Python Essentials for AI Engineers · Lesson 30 of 36

NumPy Math Operations for ML

Matrix Multiplication

Matrix multiplication is the foundation of neural networks:

Python

import numpy as np

# Element-wise (Hadamard) product: *
a = np.array([[1, 2], [3, 4]])
b = np.array([[5, 6], [7, 8]])
print(a * b)
# [[ 5 12]
#  [21 32]]

# Matrix multiplication: @ (Python 3.5+)
print(a @ b)
# [[19 22]
#  [43 50]]

# Same as np.matmul
print(np.matmul(a, b))

# Dot product for 1D vectors
v1 = np.array([1.0, 2.0, 3.0])
v2 = np.array([4.0, 5.0, 6.0])
print(np.dot(v1, v2))   # 32.0 = 1*4 + 2*5 + 3*6


# Neural network forward pass
def linear_layer(X: np.ndarray, W: np.ndarray, b: np.ndarray) -> np.ndarray:
    """One fully-connected layer: output = XW + b"""
    return X @ W + b   # (batch, in_features) @ (in_features, out_features) + (out_features,)

batch_size, in_features, out_features = 32, 128, 64
X = np.random.randn(batch_size, in_features)
W = np.random.randn(in_features, out_features) * 0.01   # Small initialization
b = np.zeros(out_features)

output = linear_layer(X, W, b)
print(output.shape)   # (32, 64)

Common Linear Algebra Operations

Python

A = np.array([[4.0, 7.0], [2.0, 6.0]])

# Transpose
print(A.T)
# [[4. 2.]
#  [7. 6.]]

# Determinant
print(np.linalg.det(A))   # 10.0

# Inverse (A⁻¹)
A_inv = np.linalg.inv(A)
print(A @ A_inv)   # Identity matrix (approximately)

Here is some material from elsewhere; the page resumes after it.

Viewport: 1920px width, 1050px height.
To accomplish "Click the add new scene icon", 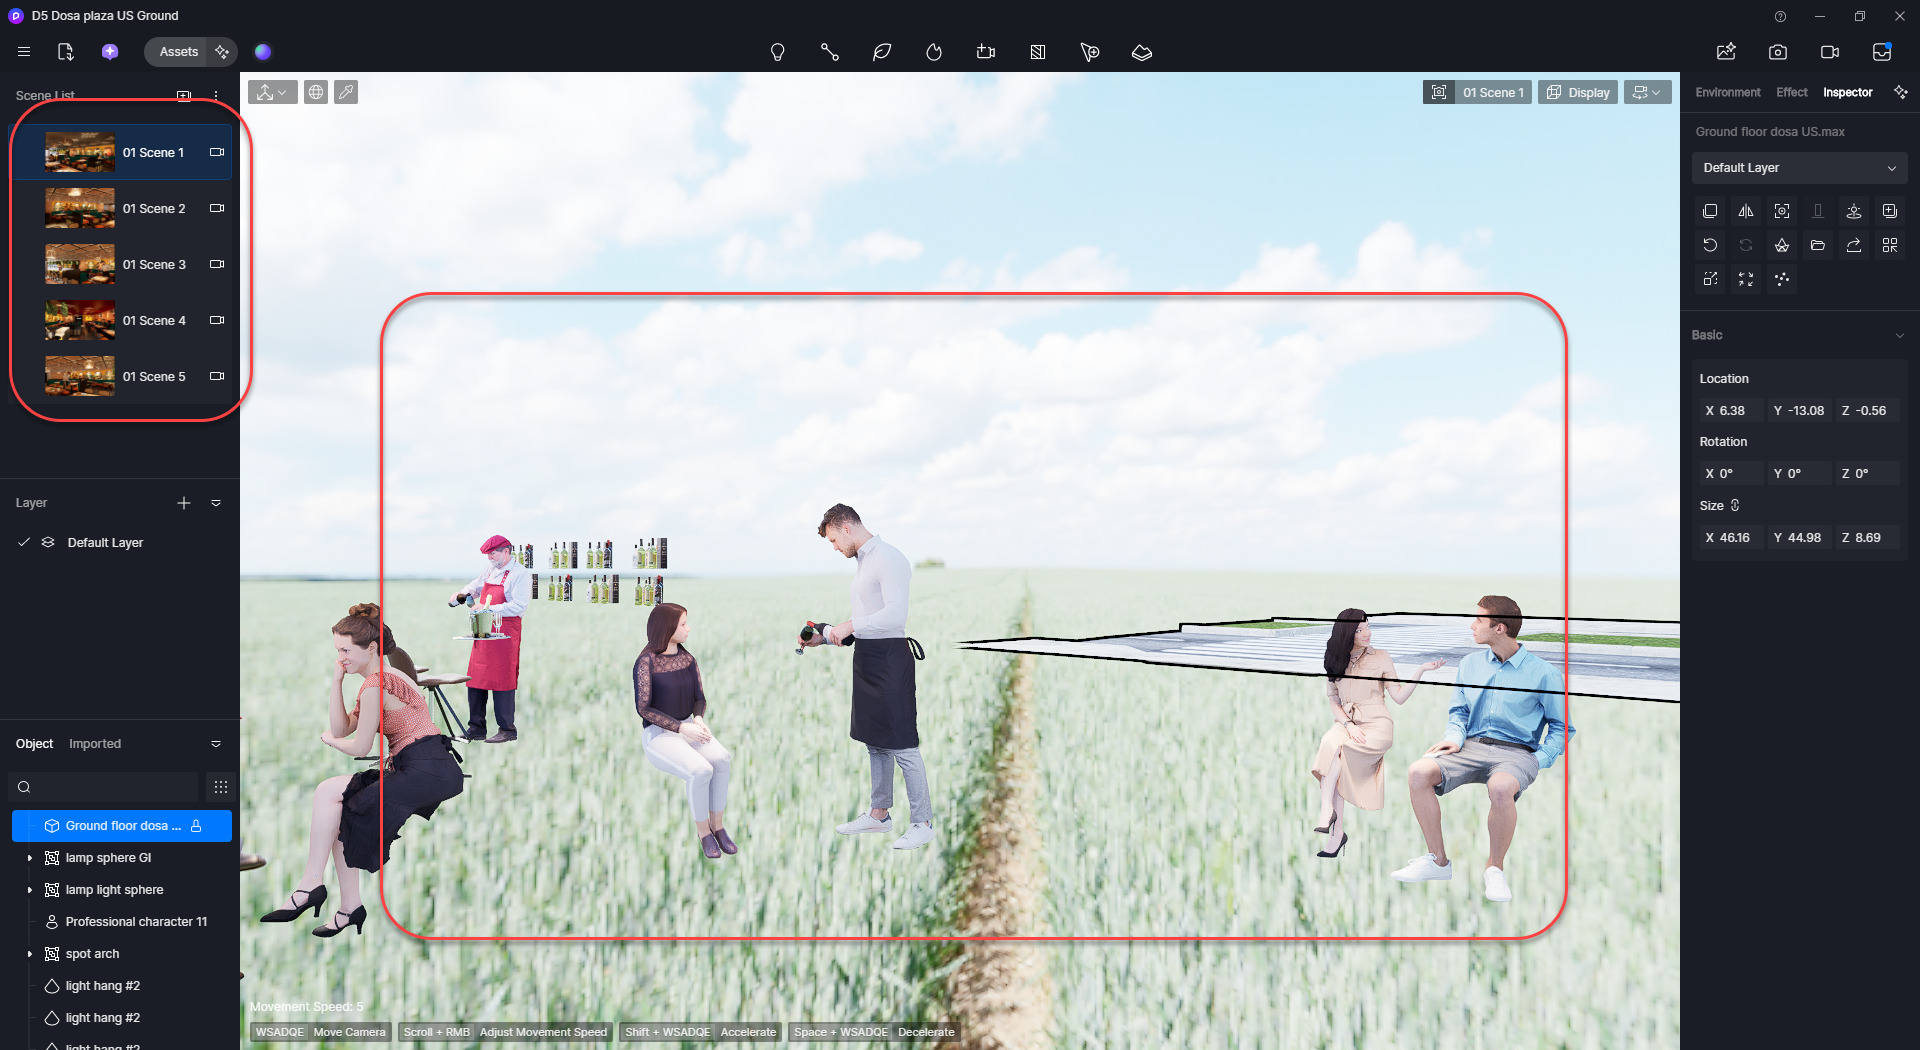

# Solve linear system Ax = b
b_vec = np.array([1.0, 2.0])
x = np.linalg.solve(A, b_vec)   # More stable than A_inv @ b
print(A @ x - b_vec)   # ~[0. 0.] — verified solution

# Eigenvalues and eigenvectors
eigenvalues, eigenvectors = np.linalg.eig(A)
print("Eigenvalues:", eigenvalues)
print("Eigenvectors shape:", eigenvectors.shape)   # (2, 2) — columns are eigenvectors

# L2 norm (vector length)
v = np.array([3.0, 4.0])
print(np.linalg.norm(v))          # 5.0 (Pythagorean theorem)
print(np.linalg.norm(v, ord=1))   # 7.0 — L1 norm (sum of abs values)
print(np.linalg.norm(v, ord=np.inf))  # 4.0 — L∞ norm (max abs value)

# Matrix norms
M = np.random.randn(4, 4)
print(np.linalg.norm(M, 'fro'))   # Frobenius norm: sqrt(sum of squared elements)

Statistical Operations

Python

data = np.array([[85, 90, 78, 92], [73, 88, 95, 81], [91, 76, 84, 87]])
# Shape: (3, 4) — 3 samples, 4 features

# Global statistics
print(np.mean(data))      # 85.08
print(np.median(data))    # 86.0
print(np.std(data))       # 6.27 (standard deviation)
print(np.var(data))       # 39.32 (variance)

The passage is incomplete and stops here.